The popular misconception of parallel universes places humanity at the center of the split. This is similar to early notions that the Earth was the center of the universe. The only paradox that exists is in our limitation to understand the universe as a steady continuum. We are trapped in our four dimensions so perceive the universe as odd. So we see what might be called a quantum split as a fulcrum point or split between two realities. Choice is a funny word because choice really isn't involved. Everything happens, but not at the level we are accustomed to thinking about.

sfgirl said...

LOL, Erik! So, YOU'RE the one!

Good point, Greg...Yeah...choices is a very odd word. Or is it? Do things JUST happen?

Modern Matriarch said...

Here's another example of parallel universes: I live in Miami and at the four way stop near my house, cars barely stop and everyone is vying for intersection supremacy. LOL--yes it one of the top ranking cities for both road rage and driver rudeness.

Greg said...

Think about a ball choosing to fall to the ground. We can loosely say it just happens, or we can more specifically say it happens because it's sinking into a gravity well.

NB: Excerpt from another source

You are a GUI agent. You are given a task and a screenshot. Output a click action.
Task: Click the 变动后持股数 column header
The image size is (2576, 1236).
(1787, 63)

The idea of two or more events occurring is only odd because of our perspective. One can ask if a person can be both alive and dead and the typical answer will be no. But if we shift perspective to include the dimension of time, then we can say yes, over the course of my life, for example, there will be points where I am clearly alive, and at least one point where I am clearly dead. So yes, accounting for a different perspective or dimension, a person can be both alive and dead.

This is the same with basic possibilities in the universe. A subatomic particle might move both to the left and to the right as long as you take into account different dimensions that are outside the normal space-time continuum that we humans casually experience. In this way paradox is eliminated or at least understood to be caused by the limitation of our ability to gather empirical data with our senses, or the limitations of our ability to reason.

Jean-Luc Picard said...

Parallel universes are popular grounds for stories in both books and sci-fi series.

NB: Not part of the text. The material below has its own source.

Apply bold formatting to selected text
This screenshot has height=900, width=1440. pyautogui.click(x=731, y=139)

To think that every action every one does on this planet can determine a different course of action is staggering.

sfgirl said...

Yes, it is staggering, Jean-Luc. Probably why we're not equipped to observe it... :)

And Modern Matriarch, I didn't know Miami had those kind of stats!

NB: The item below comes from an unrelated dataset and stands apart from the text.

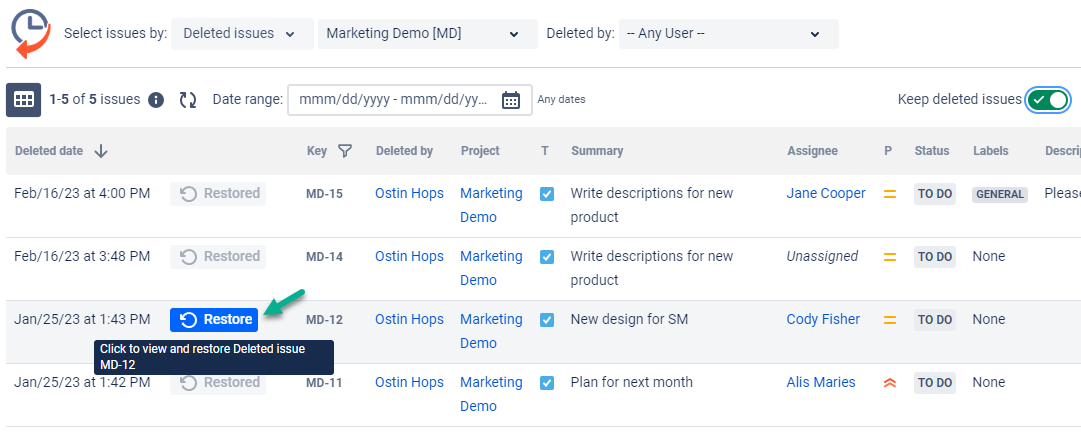The image size is (1081, 432).
Task: Click the task type checkbox for MD-15
Action: tap(546, 194)

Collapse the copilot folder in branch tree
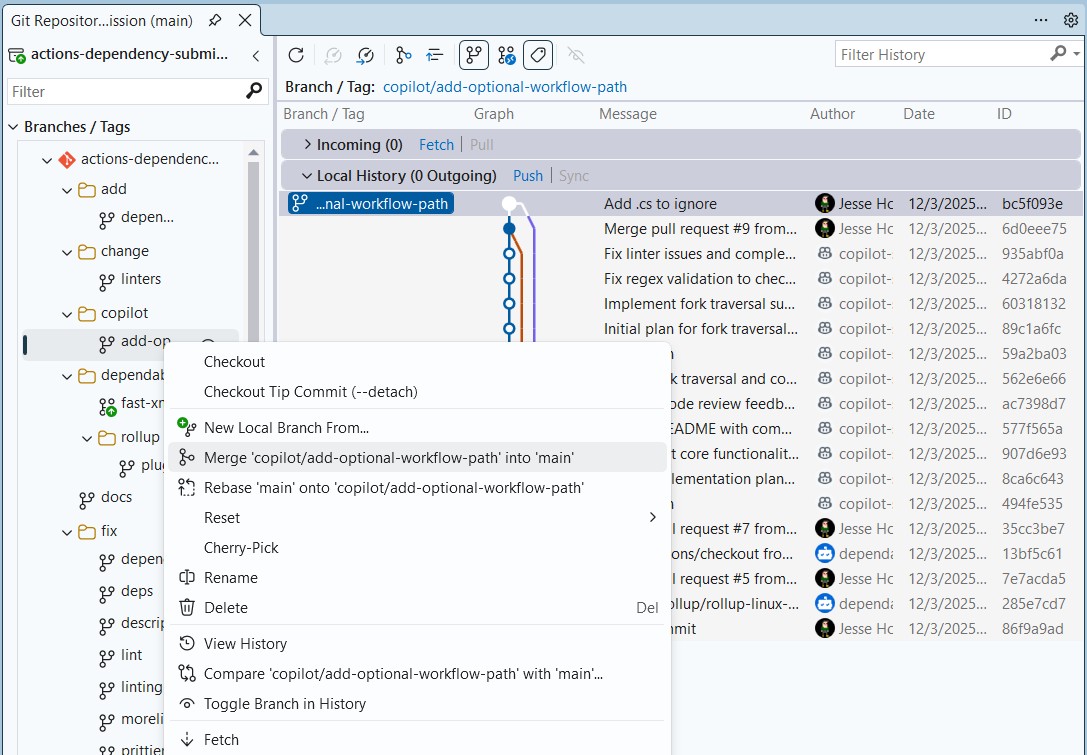coord(67,314)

Greg,I concur. It is all a function of our abilities to observe. As Einstein said, "we can't solve problems by using the same kind of thinking we used when we created them."

Erik said...

As a native of Miami (Miami Palmetto class of 1983) that's where I learned to drive. Now that I live in Minnesota, I have to say that I am by far the most aggressive driver for a considerable distance. I genuinely scare people, even though I don't try.

My experience is that Miami's reputation is well deserved on that front, if this native son is any indication.

sfgirl said...

And I always thought that Montreal had the craziest drivers...(I came from there, though at the time I didn't drive...probably a good thing... :)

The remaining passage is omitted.